What is needed >>
The lines to copy run from the one containing "This screenshot has width=1030, height=1290." to the end of the records below; repeat them exactly and include nothing else.

Recorded information >>
--- --- ---

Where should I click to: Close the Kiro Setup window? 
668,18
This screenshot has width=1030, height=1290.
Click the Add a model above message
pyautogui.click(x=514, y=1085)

--- --- ---

Reply >>
This screenshot has width=1030, height=1290.
Click the Add a model above message
pyautogui.click(x=514, y=1085)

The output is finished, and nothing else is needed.